(PETUNJUK TUGAS):
1/ Tentukan apakah setiap pernyataan berikut sesuai dengan teks tentang peran aparat dalam pandemi Covid-19, lalu jawab ya atau tidak disertai kutipan persis kata-kata teks yang menentukan jawaban. (a) Aparat sebaiknya menegakkan hukum lebih dahulu sebelum memastikan masyarakat memahami kebijakan. (b) TNI dan Polri sudah dilibatkan dalam penanganan pandemi sejak awal pandemi di Tanah Air. (c) Personel TNI dan Polri juga dilibatkan sebagai pelacak kasus Covid-19.
2/ Tuliskan kembali tanpa perubahan bagian teks tentang peran aparat dalam pandemi Covid-19 yang diawali dengan kata-kata yang memuat "Komitmen humanis" dan diakhiri dengan "(tracer) kasus Covid-19.".

(BACAAN UNTUK DITELAAH):
----------------

Menurut dia, peran aparat dalam pandemi Covid-19 sebaiknya diprioritaskan untuk membantu sosialisasi pemerintah kepada masyarakat. Oleh karena itu, aparat perlu terlebih dulu memastikan bahwa masyarakat sudah memahami kebijakan yang dimaksud, khususnya pembatasan kegiatan, sebelum menegakkan hukum terhadap pelanggaran. Sebab, pelanggaran yang terjadi tidak serta-merta karena kesengajaan, sering kali warga melanggar karena ketidaktahuan atau keterpaksaan demi menyambung hidup.
Komitmen humanis
Pelibatan TNI dan Polri dalam penanganan pandemi Covid-19 sudah dilakukan sejak awal pandemi Covid-19 di Tanah Air. Kedua institusi itu diperbantukan tidak hanya dalam agenda pembatasan kegiatan masyarakat, tetapi juga dalam penanganan pasien, penyaluran bantuan sosial, dan vaksinasi. Terakhir, personel TNI dan Polri juga dilibatkan sebagai pelacak (tracer) kasus Covid-19.

----------------

Kutipan data:
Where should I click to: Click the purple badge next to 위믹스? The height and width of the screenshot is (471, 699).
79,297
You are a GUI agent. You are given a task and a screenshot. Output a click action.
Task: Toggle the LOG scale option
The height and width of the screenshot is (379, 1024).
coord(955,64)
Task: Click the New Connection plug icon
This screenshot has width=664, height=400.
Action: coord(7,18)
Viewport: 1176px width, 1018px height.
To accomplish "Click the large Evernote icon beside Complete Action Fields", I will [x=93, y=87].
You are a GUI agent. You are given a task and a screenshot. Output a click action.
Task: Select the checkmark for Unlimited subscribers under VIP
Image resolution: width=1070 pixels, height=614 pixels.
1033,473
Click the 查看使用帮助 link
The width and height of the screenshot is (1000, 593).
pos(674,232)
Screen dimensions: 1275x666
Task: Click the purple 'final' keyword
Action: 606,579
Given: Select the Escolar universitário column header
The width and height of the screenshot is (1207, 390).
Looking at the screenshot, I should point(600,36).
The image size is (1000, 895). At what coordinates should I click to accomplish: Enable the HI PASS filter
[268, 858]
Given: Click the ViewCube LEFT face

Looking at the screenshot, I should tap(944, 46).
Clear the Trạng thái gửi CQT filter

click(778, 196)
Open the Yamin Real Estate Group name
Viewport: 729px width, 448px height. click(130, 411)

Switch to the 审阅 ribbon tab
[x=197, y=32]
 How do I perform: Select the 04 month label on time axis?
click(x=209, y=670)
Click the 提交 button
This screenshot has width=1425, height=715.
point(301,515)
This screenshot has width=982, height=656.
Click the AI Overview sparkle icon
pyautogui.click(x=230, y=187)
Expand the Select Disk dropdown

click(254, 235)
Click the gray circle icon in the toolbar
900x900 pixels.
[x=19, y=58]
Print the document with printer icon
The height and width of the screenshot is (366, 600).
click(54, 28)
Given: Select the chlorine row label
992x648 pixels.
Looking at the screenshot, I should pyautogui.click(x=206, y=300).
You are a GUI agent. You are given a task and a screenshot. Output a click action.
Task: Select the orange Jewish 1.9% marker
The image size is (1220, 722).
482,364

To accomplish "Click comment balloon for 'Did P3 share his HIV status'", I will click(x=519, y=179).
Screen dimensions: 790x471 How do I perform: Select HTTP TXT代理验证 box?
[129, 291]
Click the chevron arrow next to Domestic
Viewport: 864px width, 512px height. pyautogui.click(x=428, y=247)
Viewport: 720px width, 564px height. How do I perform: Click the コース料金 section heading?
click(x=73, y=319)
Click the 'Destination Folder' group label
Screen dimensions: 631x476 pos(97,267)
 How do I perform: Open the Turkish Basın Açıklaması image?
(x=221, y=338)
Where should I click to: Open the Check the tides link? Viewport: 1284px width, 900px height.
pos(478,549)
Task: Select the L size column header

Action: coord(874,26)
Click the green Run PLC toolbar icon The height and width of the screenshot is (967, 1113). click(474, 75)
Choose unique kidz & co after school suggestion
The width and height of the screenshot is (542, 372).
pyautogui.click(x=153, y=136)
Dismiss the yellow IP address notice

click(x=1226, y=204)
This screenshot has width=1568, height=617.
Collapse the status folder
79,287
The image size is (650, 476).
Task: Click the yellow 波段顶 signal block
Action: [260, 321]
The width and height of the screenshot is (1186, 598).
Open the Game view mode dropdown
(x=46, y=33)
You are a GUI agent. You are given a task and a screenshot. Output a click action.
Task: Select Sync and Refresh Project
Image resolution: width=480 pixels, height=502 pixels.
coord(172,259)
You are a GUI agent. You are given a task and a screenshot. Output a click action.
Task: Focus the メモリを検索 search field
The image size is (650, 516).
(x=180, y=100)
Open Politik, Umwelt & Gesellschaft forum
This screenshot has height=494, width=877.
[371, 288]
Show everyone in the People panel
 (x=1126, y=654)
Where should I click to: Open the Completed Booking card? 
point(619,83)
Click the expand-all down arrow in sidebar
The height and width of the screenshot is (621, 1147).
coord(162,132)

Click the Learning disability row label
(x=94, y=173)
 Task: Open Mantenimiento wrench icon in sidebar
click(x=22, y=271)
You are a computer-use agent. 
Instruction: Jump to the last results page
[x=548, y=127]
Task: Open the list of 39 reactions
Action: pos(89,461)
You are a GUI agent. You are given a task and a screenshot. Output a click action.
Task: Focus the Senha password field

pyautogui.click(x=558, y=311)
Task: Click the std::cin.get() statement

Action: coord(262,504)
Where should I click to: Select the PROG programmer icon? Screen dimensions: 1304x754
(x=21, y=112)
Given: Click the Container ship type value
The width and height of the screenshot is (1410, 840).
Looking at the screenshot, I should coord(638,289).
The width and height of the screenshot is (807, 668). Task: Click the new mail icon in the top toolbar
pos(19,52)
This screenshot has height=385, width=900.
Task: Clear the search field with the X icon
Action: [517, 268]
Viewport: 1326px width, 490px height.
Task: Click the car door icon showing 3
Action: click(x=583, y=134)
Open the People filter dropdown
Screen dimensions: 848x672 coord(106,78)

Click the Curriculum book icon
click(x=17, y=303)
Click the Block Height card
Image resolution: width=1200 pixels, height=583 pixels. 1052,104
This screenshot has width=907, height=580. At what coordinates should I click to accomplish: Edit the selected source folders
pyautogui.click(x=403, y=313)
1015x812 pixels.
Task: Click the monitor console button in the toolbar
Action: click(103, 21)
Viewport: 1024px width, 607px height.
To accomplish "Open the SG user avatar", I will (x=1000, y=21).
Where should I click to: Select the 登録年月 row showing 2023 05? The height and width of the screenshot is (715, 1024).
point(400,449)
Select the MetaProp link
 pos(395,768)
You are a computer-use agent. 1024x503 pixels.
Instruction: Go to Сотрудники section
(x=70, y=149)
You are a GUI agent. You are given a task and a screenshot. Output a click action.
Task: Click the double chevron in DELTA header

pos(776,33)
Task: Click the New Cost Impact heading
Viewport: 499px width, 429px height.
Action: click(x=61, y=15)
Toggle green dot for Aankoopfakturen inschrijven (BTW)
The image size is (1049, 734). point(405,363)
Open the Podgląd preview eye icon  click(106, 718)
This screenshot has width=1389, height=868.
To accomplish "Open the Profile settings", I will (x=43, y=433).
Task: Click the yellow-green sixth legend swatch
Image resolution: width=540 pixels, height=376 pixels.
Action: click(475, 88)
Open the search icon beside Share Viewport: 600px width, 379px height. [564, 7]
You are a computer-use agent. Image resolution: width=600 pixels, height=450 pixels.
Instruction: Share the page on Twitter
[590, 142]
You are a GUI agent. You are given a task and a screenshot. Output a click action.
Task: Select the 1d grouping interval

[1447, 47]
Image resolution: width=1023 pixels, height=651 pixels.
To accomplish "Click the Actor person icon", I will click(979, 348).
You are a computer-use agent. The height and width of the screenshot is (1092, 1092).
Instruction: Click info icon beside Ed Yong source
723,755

----------------

(PENYELESAIAN SOAL):
1/
(a) Tidak: "aparat perlu terlebih dulu memastikan bahwa masyarakat sudah memahami kebijakan yang dimaksud, khususnya pembatasan kegiatan, sebelum menegakkan hukum terhadap pelanggaran"
(b) Ya: "Pelibatan TNI dan Polri dalam penanganan pandemi Covid-19 sudah dilakukan sejak awal pandemi Covid-19 di Tanah Air"
(c) Ya: "personel TNI dan Polri juga dilibatkan sebagai pelacak (tracer) kasus Covid-19"

2/
Komitmen humanis
Pelibatan TNI dan Polri dalam penanganan pandemi Covid-19 sudah dilakukan sejak awal pandemi Covid-19 di Tanah Air. Kedua institusi itu diperbantukan tidak hanya dalam agenda pembatasan kegiatan masyarakat, tetapi juga dalam penanganan pasien, penyaluran bantuan sosial, dan vaksinasi. Terakhir, personel TNI dan Polri juga dilibatkan sebagai pelacak (tracer) kasus Covid-19.